The great challenge throughout the Old Testament history is the perpetuation of the sanctification of the nation. There is a natural tendency towards decay and disintegration that emerges out of the reality of the fall. The principle of the world’s being is the divine Word, but a schism was created between the divine Word and the world through the fall. In view of this schism, the tendency of things is towards disintegration and nonbeing. This tendency is manifest at every layer of reality. At the core of the human hypostasis is our power of willing, of making choices one way or the other.
Yet because death has infected the will, we perceive within ourselves, at a conscious level, a movement or tendency towards sin, which is nonbeing.

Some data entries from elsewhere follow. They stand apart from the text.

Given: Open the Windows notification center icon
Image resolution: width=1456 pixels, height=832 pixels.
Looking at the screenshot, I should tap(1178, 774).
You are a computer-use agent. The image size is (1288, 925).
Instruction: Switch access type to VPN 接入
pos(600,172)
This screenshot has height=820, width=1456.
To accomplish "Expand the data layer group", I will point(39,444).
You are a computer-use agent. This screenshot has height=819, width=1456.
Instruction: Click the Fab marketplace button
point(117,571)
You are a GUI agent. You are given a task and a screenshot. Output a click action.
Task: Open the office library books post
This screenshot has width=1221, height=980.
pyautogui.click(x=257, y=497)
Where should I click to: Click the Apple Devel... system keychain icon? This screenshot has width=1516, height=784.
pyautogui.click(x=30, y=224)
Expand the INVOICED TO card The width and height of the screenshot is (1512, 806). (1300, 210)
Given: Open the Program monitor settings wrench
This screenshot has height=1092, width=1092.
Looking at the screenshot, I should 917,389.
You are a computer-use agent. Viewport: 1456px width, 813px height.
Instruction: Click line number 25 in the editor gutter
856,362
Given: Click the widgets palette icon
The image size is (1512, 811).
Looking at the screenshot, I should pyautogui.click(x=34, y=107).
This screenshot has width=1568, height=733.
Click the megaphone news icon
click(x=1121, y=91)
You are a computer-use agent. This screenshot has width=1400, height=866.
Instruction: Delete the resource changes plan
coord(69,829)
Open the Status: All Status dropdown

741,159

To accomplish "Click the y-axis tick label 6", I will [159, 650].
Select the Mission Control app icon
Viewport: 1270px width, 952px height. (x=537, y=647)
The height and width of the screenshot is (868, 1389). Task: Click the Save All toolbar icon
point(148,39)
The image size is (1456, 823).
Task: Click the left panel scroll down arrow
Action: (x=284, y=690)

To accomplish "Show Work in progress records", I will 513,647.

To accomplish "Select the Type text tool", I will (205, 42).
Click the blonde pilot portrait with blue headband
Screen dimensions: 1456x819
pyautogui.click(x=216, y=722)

This is why it is in the unfolding of time that a tendency towards degeneration afflicted mankind in the Old Testament. With the Incarnation of the Word, this tendency was rectified, and divine life was embedded in the heart of the cosmos. This is why the Old Testament speaks of the redemption as the circumcision of the heart. Circumcision is performed on the organ of generation, to speak of the circumcised heart is to speak of a heart which, by the Spirit, sheds life into the world and creates other hearts like itself.
This is what we consistently see in the history of the Old Testament: even where one generation is faithful, there is a consistent tendency towards apostasy that brings about God’s mode of working through small remnant populations. He then creates out of that remnant: the Theotokos and the Apostolic Church: an entirely new humanity in the person of Jesus Christ. I say all this in order to emphasize the logic of the OT description of Manasseh and its attribution of the exile to the sins of Manasseh, despite his repentance.
Manasseh of Judah is the worst king of Israel and Judah. All of the sins of all the royalty of both kingdoms are summed up in him. Without provocation from the outside- he had no Jezebel to blame- he walked after the way of Ahab and after the way of the “nations whom the LORD drove out before the people of Israel.” Why? There seems to be a politico-spiritual crisis which unfolds in Judah: with the rise of Assyrian hegemony, there is a crisis of faith in the political class in the fidelity of Israel’s God to the nation. While we see the exile of the north as natural, given God’s concern about idolatry, it was likely perceived as a sign that God was incapable or unwilling to protect His people.
Manasseh is also attempting to reconstitute the nation on stable spiritual and political grounds for the future. We can see, in his activity, something like what happens in the days of Belshazzar the king of Babylon. Belshazzar, faced with the Persian onslaught, unboxes all the gods of the nations and invokes them all- the idea being that it’s better to have five gods than two. Similarly, Manasseh pursues here a false ecumenism which draws together all the religious traditions of the region’s entire history as a mode of protection against Assyrian domination. Manasseh was, in a way, a very deeply religious person. He was not playing realpolitik here. He believed in all of these gods and sought their protection.
Manasseh offers his own son as a sacrifice. He spent time with occultists and fortune tellers. Manasseh filled the whole city with blood not because he was a cynic playing the hard game of Machievellian politics, but because of his intensely sincere religiousity towards evil gods.
It is in the days of Manasseh that the prophets declare that Judah will go into exile: we hear echoes of the Shiloh desolation in the time of Eli: God will do something that will make the ears who ear of it “tingle.” Why? Because Manasseh has taken the totality of Israel’s sin and concretized it in a single person. The forces of evil have gathered to one place and are openly manifest. This makes the exile an inevitability.